Top of Records to use

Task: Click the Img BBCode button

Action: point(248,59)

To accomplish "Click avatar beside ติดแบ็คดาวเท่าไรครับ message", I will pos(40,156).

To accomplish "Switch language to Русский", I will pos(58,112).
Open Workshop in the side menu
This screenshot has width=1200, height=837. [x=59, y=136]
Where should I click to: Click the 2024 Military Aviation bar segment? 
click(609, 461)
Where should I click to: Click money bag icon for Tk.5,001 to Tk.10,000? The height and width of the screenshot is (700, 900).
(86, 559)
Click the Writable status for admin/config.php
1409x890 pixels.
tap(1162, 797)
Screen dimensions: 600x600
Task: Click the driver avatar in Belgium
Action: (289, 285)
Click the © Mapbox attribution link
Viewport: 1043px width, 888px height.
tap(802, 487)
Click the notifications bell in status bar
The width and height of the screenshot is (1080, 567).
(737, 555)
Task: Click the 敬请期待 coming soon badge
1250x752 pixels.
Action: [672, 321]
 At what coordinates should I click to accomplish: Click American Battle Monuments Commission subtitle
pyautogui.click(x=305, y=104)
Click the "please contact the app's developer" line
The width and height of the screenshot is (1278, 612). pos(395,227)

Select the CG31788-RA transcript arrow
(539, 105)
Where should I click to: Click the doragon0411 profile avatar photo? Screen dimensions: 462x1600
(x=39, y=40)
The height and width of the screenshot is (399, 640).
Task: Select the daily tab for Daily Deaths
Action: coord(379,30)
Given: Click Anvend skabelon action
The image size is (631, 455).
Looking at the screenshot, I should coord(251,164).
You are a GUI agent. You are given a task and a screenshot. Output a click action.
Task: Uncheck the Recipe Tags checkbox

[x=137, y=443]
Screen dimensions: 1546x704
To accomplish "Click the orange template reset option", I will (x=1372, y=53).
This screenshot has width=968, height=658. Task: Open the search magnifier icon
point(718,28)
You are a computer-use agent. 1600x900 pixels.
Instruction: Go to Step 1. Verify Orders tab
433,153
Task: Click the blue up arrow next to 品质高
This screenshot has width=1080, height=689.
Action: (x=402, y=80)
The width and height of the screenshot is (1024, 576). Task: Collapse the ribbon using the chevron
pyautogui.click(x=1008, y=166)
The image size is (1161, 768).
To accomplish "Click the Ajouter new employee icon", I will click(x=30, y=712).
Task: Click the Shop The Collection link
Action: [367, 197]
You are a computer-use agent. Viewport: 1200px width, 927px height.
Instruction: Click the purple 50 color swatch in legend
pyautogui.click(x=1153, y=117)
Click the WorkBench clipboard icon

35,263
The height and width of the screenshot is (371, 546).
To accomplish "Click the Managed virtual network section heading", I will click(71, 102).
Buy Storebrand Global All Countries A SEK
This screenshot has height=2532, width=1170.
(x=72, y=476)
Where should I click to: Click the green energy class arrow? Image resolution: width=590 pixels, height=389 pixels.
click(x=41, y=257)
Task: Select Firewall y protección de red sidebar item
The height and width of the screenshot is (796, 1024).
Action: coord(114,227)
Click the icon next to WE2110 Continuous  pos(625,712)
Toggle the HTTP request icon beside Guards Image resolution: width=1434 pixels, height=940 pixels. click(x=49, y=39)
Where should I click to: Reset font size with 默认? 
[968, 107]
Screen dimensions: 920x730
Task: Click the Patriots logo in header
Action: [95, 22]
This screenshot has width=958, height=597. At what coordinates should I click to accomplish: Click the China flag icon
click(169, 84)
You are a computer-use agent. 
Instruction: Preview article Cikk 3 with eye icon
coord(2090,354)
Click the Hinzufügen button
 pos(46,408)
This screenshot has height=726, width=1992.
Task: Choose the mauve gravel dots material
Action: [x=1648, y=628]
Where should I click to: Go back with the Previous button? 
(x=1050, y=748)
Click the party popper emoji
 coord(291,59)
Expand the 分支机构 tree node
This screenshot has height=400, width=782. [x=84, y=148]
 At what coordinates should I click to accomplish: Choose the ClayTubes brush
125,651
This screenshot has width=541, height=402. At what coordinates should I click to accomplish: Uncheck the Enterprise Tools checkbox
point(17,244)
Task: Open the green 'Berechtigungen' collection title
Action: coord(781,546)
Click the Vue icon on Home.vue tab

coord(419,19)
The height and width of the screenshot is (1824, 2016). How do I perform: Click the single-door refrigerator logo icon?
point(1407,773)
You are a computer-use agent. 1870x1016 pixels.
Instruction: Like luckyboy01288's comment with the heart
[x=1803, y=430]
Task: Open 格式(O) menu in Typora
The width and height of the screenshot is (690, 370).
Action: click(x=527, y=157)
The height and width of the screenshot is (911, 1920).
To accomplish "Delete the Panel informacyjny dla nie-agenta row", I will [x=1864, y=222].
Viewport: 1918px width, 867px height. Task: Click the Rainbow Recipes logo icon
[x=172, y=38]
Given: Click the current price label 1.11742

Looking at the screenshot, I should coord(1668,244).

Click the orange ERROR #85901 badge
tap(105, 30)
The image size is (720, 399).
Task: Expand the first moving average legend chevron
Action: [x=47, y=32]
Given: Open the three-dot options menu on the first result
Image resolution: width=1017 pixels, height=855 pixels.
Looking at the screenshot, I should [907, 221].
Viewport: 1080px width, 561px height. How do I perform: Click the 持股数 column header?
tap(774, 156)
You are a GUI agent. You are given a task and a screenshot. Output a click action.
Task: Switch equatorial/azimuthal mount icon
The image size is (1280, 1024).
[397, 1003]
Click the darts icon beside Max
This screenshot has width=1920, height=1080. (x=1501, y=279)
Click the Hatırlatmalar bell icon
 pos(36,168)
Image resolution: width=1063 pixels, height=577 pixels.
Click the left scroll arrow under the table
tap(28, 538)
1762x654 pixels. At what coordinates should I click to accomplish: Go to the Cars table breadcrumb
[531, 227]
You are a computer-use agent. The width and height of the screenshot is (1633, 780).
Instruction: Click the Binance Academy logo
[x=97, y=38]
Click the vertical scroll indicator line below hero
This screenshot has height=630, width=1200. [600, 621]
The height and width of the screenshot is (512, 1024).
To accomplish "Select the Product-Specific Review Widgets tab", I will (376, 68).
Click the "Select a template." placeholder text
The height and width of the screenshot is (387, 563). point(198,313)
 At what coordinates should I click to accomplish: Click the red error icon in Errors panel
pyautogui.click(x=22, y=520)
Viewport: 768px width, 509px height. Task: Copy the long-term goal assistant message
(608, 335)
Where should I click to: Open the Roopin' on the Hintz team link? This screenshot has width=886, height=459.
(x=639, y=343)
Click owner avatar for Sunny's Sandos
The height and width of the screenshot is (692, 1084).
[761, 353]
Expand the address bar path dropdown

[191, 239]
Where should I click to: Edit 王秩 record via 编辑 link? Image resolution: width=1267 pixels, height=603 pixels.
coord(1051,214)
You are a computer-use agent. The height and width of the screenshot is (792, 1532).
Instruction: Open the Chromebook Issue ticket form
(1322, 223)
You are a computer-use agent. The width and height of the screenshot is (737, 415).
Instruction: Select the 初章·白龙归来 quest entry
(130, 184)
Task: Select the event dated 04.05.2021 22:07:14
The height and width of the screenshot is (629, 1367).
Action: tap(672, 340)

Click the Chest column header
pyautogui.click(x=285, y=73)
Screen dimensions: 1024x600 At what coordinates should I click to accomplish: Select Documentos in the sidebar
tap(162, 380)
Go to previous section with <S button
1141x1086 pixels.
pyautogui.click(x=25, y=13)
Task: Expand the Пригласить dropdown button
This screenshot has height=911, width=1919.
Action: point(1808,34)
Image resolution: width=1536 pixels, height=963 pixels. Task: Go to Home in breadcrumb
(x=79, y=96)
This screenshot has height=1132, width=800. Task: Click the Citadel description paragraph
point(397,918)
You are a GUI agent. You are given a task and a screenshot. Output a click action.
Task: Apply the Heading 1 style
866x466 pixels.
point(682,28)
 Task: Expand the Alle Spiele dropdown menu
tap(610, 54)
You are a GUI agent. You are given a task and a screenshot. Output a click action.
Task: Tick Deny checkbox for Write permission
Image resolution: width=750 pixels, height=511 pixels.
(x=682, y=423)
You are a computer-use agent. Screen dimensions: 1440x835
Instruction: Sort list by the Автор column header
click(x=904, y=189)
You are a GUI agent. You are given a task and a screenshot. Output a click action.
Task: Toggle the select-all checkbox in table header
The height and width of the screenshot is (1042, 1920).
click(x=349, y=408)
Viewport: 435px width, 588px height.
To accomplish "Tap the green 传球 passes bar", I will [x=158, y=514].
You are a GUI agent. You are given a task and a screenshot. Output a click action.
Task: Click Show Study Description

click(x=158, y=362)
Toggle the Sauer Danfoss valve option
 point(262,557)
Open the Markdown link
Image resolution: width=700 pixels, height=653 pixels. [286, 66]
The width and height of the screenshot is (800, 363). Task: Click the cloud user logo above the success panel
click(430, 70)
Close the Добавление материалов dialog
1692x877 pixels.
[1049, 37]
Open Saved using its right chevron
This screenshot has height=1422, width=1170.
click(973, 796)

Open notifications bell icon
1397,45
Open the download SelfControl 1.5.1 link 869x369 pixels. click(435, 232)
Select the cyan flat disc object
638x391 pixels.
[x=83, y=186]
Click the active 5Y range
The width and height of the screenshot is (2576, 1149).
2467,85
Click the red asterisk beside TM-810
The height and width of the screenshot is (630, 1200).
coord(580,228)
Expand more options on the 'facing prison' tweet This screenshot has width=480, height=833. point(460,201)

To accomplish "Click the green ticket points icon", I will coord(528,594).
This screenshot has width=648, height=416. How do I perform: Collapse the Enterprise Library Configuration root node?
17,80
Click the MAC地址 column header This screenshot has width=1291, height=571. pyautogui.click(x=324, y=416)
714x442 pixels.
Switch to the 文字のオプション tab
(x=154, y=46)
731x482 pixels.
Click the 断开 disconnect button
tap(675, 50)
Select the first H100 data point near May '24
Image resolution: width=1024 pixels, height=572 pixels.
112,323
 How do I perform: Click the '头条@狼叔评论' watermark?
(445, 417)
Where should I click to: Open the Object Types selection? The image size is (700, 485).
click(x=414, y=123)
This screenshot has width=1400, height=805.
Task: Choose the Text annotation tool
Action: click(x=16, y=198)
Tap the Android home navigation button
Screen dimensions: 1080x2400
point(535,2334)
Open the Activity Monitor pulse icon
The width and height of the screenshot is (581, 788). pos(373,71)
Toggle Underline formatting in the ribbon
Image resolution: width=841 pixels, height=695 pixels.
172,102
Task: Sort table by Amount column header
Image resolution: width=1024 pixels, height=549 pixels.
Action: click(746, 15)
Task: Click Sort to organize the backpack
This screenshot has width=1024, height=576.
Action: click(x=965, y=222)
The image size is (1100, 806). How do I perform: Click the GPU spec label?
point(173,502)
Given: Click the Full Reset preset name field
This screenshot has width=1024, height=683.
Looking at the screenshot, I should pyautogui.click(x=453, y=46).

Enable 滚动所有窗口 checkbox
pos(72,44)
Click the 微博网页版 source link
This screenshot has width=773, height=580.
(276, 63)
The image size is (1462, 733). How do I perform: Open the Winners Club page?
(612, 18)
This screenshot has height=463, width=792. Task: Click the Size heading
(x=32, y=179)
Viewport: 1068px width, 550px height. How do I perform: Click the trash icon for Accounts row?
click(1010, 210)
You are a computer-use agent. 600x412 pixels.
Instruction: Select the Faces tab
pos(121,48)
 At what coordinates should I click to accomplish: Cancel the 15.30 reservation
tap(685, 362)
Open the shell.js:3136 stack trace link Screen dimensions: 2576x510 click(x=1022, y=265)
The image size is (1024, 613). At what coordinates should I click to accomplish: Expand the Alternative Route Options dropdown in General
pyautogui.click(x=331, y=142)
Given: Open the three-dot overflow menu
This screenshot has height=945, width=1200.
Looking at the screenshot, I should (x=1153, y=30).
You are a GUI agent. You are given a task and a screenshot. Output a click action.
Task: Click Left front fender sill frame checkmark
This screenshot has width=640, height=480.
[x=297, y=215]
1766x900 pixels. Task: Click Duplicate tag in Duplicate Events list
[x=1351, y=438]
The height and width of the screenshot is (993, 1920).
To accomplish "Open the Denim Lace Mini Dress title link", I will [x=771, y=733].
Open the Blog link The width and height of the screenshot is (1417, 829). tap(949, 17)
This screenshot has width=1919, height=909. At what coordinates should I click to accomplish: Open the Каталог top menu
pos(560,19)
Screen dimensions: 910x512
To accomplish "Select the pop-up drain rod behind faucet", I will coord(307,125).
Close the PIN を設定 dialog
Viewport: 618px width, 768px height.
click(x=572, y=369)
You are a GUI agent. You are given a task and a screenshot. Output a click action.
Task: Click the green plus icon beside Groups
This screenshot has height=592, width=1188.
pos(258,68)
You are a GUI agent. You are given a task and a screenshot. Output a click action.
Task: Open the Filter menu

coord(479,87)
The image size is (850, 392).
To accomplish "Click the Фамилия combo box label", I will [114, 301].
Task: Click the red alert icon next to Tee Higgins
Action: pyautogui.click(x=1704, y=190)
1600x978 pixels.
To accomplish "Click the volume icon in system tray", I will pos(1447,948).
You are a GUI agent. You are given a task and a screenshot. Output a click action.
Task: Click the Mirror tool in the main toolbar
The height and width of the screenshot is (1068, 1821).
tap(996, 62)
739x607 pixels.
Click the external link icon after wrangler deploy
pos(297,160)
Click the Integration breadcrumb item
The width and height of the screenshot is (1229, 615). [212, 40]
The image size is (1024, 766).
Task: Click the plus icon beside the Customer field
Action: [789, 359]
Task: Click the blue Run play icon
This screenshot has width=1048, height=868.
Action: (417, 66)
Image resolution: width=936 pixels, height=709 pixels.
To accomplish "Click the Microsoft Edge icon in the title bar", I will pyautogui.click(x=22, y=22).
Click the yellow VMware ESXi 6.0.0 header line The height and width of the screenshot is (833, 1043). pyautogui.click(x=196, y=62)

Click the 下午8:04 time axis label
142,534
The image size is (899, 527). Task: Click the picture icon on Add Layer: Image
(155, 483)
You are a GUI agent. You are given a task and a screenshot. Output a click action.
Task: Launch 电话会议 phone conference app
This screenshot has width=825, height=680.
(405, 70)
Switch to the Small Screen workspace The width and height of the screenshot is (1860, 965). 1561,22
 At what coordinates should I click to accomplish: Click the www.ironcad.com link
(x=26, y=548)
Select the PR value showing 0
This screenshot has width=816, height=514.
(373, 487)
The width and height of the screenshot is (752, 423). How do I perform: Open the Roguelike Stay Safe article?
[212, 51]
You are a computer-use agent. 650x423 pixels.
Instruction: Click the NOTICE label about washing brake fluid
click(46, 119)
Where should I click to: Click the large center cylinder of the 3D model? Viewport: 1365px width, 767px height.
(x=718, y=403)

Bottom of Records to use

» What is being asked
Repeat exactly, and only, the lines from the one containing "739x607 pixels." through the end of the material.

» Solution
739x607 pixels.
Click the external link icon after wrangler deploy
pos(297,160)
Click the Integration breadcrumb item
The width and height of the screenshot is (1229, 615). [212, 40]
The image size is (1024, 766).
Task: Click the plus icon beside the Customer field
Action: [789, 359]
Task: Click the blue Run play icon
This screenshot has width=1048, height=868.
Action: (417, 66)
Image resolution: width=936 pixels, height=709 pixels.
To accomplish "Click the Microsoft Edge icon in the title bar", I will pyautogui.click(x=22, y=22).
Click the yellow VMware ESXi 6.0.0 header line The height and width of the screenshot is (833, 1043). pyautogui.click(x=196, y=62)

Click the 下午8:04 time axis label
142,534
The image size is (899, 527). Task: Click the picture icon on Add Layer: Image
(155, 483)
You are a GUI agent. You are given a task and a screenshot. Output a click action.
Task: Launch 电话会议 phone conference app
This screenshot has width=825, height=680.
(405, 70)
Switch to the Small Screen workspace The width and height of the screenshot is (1860, 965). 1561,22
 At what coordinates should I click to accomplish: Click the www.ironcad.com link
(x=26, y=548)
Select the PR value showing 0
This screenshot has width=816, height=514.
(373, 487)
The width and height of the screenshot is (752, 423). How do I perform: Open the Roguelike Stay Safe article?
[212, 51]
You are a computer-use agent. 650x423 pixels.
Instruction: Click the NOTICE label about washing brake fluid
click(46, 119)
Where should I click to: Click the large center cylinder of the 3D model? Viewport: 1365px width, 767px height.
(x=718, y=403)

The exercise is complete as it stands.